“A Rose for Ecclesiastes,” Roger Zelazny, 1963 – A poet, Gallinger, is given the privilege of viewing and translating the sacred texts of an alien culture. He discovers that their religion is deeply fatalistic. After impregnating a temple priestess, he earns their ire, as they see the pregnancy as sacrilegious, due to its promise of continued life, which contrasts with their belief that their culture will go extinct. Gallinger reads from Ecclesiastes in order to plant doubts and/or inspire, but their beliefs are resilient. Gallinger eventually learns that the priestess seduced him only to fulfill her temple duties, and he becomes suicidal.
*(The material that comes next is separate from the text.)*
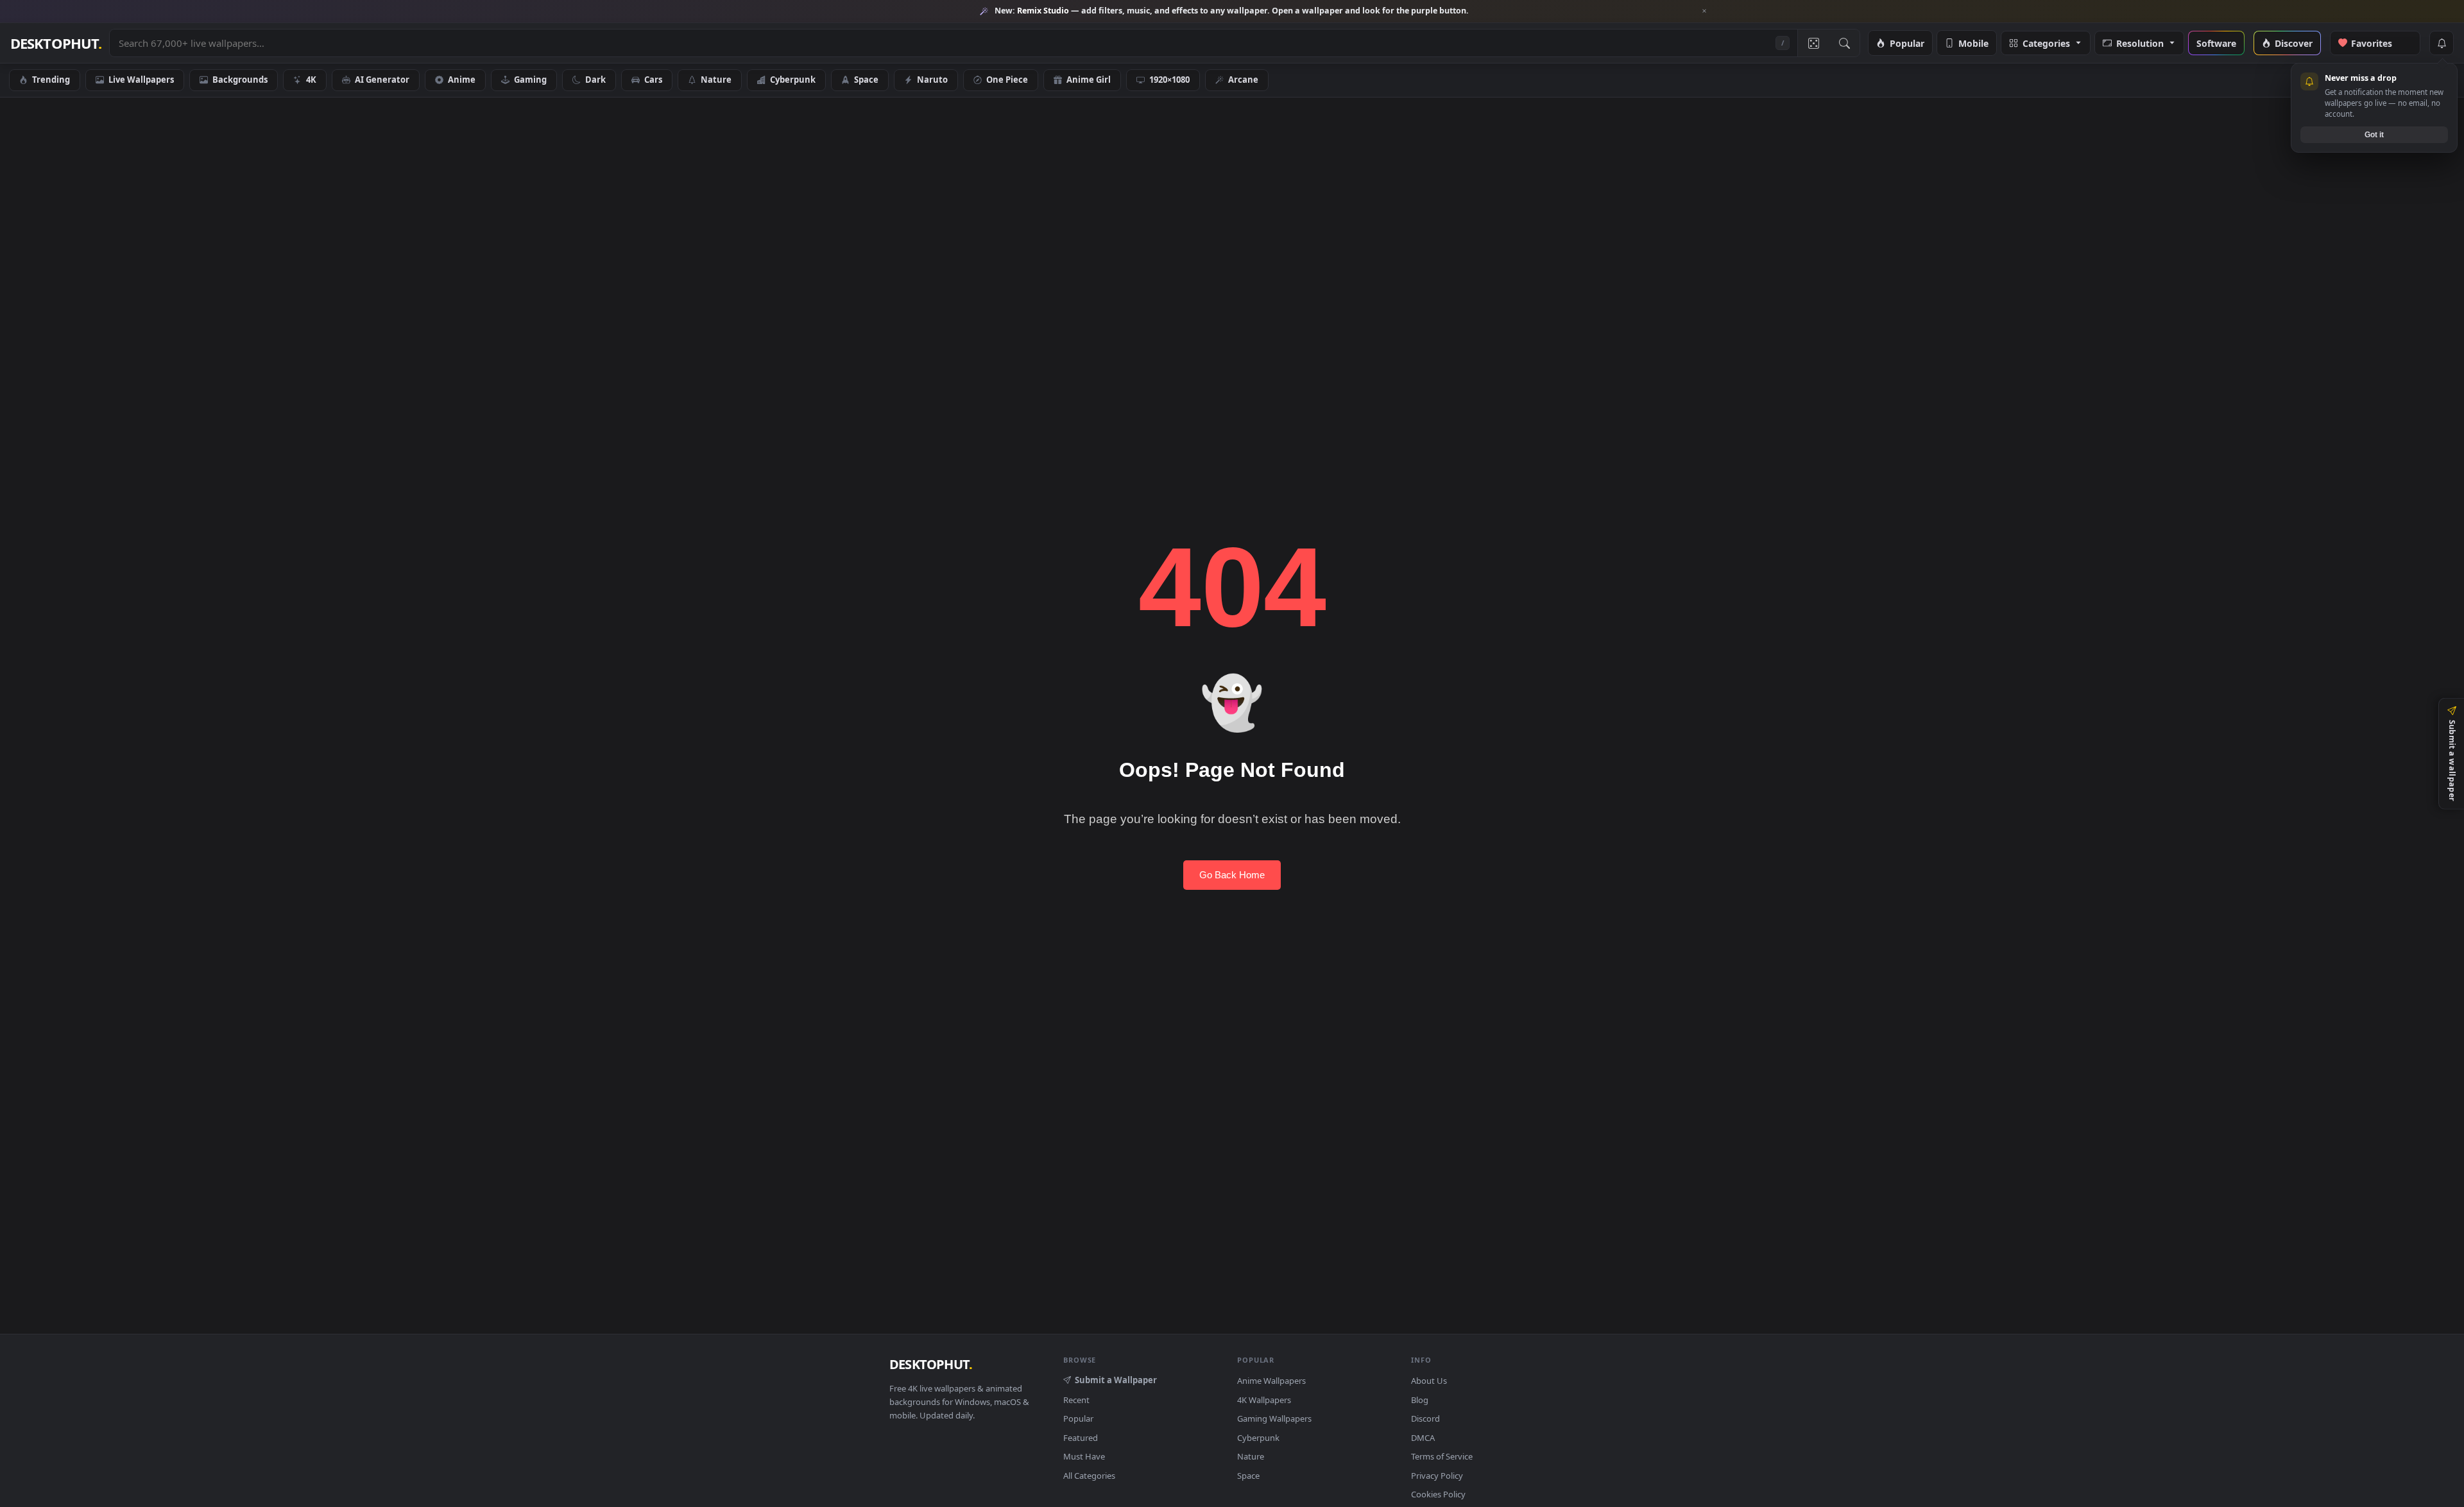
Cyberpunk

Comments: Themes: “Foreignness,” art, communication, problems of translation, and the importance of cultural texts, with references to the Book of Job, Baudelaire, and Rimbaud. Read in The Science Fiction Hall of Fame: Volume One.
Author: Wikipedia: “Roger Joseph Zelazny (May 13, 1937 – June 14, 1995) was an American writer of fantasy and science fiction short stories and novels, best known for his The Chronicles of Amber series. He won the Nebula award three times (out of 14 nominations) and the Hugo award six times (also out of 14 nominations), including two Hugos for novels: the serialized novel …And Call Me Conrad (1965; subsequently published under the title This Immortal, 1966) and then the novel Lord of Light (1967)…The ostracod Sclerocypris zelaznyi was named after him….In the fall of 1955, he began attending Western Reserve University and graduated with a B.A. in English in 1959. He was accepted to Columbia University in New York and specialized in Elizabethan and Jacobean drama, graduating with an M.A. in 1962. His M.A. thesis was entitled Two traditions and Cyril Tourneur: an examination of morality and humor comedy conventions in The Revenger’s Tragedy…Aside from working with mythological themes, the most common recurring motif of Zelazny’s is the “absent father” (or father-figure). The tension between the ancient and the modern, surreal and familiar was what drove most of his work.”